-- begin PROVIDED ENTRIES --

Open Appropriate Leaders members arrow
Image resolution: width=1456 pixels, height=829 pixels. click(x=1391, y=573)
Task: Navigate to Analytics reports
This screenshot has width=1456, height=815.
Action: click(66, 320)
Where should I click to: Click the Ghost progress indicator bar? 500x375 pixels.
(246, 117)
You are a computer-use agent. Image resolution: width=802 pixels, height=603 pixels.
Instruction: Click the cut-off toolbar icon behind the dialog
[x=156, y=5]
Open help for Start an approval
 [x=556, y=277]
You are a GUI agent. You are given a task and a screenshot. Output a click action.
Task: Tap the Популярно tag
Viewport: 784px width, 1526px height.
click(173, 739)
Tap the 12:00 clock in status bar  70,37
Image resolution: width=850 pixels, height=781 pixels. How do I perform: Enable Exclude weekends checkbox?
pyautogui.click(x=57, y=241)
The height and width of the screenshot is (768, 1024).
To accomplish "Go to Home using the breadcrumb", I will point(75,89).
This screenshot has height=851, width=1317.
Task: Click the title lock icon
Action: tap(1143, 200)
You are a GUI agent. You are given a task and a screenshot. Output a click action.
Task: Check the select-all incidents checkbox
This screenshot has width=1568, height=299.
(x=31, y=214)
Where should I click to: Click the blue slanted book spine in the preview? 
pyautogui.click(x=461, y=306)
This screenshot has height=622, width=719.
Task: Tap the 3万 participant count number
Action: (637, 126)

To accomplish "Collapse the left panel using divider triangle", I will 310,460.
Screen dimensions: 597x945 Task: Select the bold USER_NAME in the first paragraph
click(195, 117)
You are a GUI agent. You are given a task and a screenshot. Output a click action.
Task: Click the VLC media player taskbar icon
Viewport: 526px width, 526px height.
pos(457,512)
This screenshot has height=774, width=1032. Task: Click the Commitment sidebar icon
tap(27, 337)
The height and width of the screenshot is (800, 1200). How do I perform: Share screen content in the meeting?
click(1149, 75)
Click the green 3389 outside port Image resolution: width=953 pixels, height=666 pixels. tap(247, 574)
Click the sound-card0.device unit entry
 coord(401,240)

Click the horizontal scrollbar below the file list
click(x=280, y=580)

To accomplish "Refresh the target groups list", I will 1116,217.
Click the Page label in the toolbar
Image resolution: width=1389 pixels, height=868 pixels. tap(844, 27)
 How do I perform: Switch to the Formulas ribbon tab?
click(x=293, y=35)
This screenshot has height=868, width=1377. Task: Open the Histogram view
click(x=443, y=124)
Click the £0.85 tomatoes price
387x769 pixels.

-- end PROVIDED ENTRIES --

■ WHAT YOU ARE ASKED TO DO
Extract every line of the listing above that contains the word "pixels".

■ SOLUTION TO THIS EXERCISE
Image resolution: width=1456 pixels, height=829 pixels. click(x=1391, y=573)
Where should I click to: Click the Ghost progress indicator bar? 500x375 pixels.
You are a computer-use agent. Image resolution: width=802 pixels, height=603 pixels.
Image resolution: width=850 pixels, height=781 pixels. How do I perform: Enable Exclude weekends checkbox?
Click the green 3389 outside port Image resolution: width=953 pixels, height=666 pixels. tap(247, 574)
Image resolution: width=1389 pixels, height=868 pixels. tap(844, 27)
387x769 pixels.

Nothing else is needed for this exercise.